Creemos que el Perú de cierta manera está realizando algunos esfuerzos para integrar más dichas poblaciones dentro de su propio sistema pero sin mermar su identidad cultural y, dentro de lo posible, su autonomía, como es en el caso del Art. 89 de la Constitución Política del Perú en la cual se establece no solo la existencia de dichos grupos como persona jurídica, sino que se reconoce su independencia en el trabajo y la administración. Aunque posiblemente siempre quede la duda razonable de hasta donde se considera llegan dicha autonomía, el Tribunal Constitucional no se ha quedado atrás en el desarrollo jurisprudencial de dichos criterios, en los que además de establecer requisitos para reconocer a una determinado grupo como indígena o campesino, se han presentado unos límites mínimos los cuales están conformados principalmente por el respeto de los derechos fundamentales protegidos constitucionalmente.

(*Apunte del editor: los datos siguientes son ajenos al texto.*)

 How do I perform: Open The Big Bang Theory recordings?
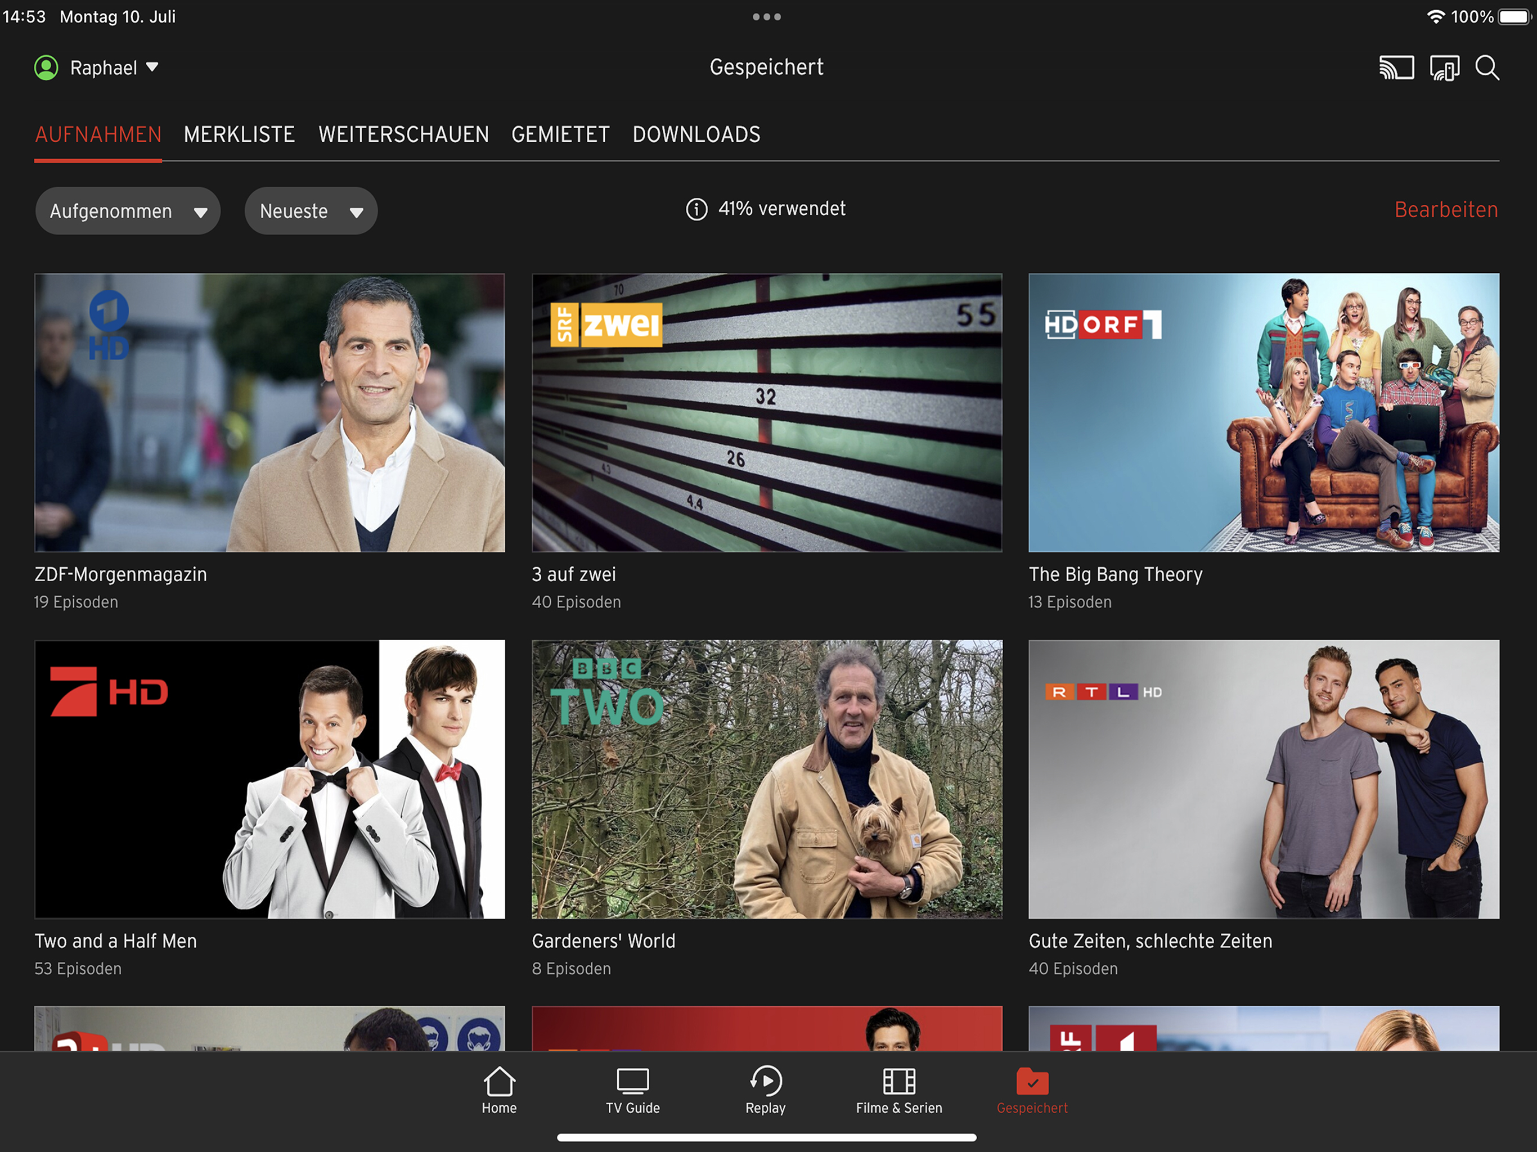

 Ello se puede apreciar en la Sentencia Nº02765-2014-PA/TC[3] en la cual se interpuso una demanda de agravio constitucional ocurrido en la Comunidad Campesina de Montevideo donde se puso a discusión la legitimidad de la vulneración de dicha comunidad al derecho del trabajo, libertad de tránsito e integridad moral, teniendo como justificación su costumbre, que sin embargo se vio limitada por los derechos constitucionales que defendió el Tribunal Constitucional. Sin pretender un análisis exhaustivo de la sentencia, lo que buscaba mostrar es cómo es que se manifiestan estos límites a los sistemas legales pero que, a su vez, pretenden ser integrados dentro de una entidad superior.

En conclusión, definitivamente la concepción de Bohannan es bastante acertada ya que sirve como herramienta para entender el elemento legal cambiante entre cada sociedad, pero que sin embargo presenta ciertas limitaciones al no considerar los conflictos que podrían surgir entre sus camaleones con sistemas distintos, o cómo es que el Estado como un “supracamaleón” enfrenta las dificultades para integrar a los camaleones más pequeños sin que con ello exista una pérdida identitaria. Ya existen actualmente esfuerzos por darle mayor importancia al estudio y solución de estos problemas desde el ámbito de la doctrina y la jurisprudencia del TC, cuya tarea es sumamente importante para no perder de vista que hay problemas aún no superados por los cuales se tiene que trabajar para conseguir armonizar los distintos fines sociales y la consecución del orden social y la felicidad de nuestra comunidad, lo cual, en última instancia, es el fin para el cual nacen todos nuestros coloridos camaleones en sus tan diversas formas.


Imagen obtenida de: https://bit.ly/2G1kRAz

[1] Bohannan, P. (1964). La Antropología y la Ley. En S. Tax, Antropología: Una nueva visión. Cali, Colombia: Norma. (p. 230)

[2] Pritchard, E. (1993). Antropología social: pasado y presente. En P. Bohannan y M. Glazer, Antropología. Madrid: McGraw Hill (p. 430)

[3] Perú. Tribunal Constitucional (Pleno). Sentencia Nº 02765-2014-PA de 6 de junio.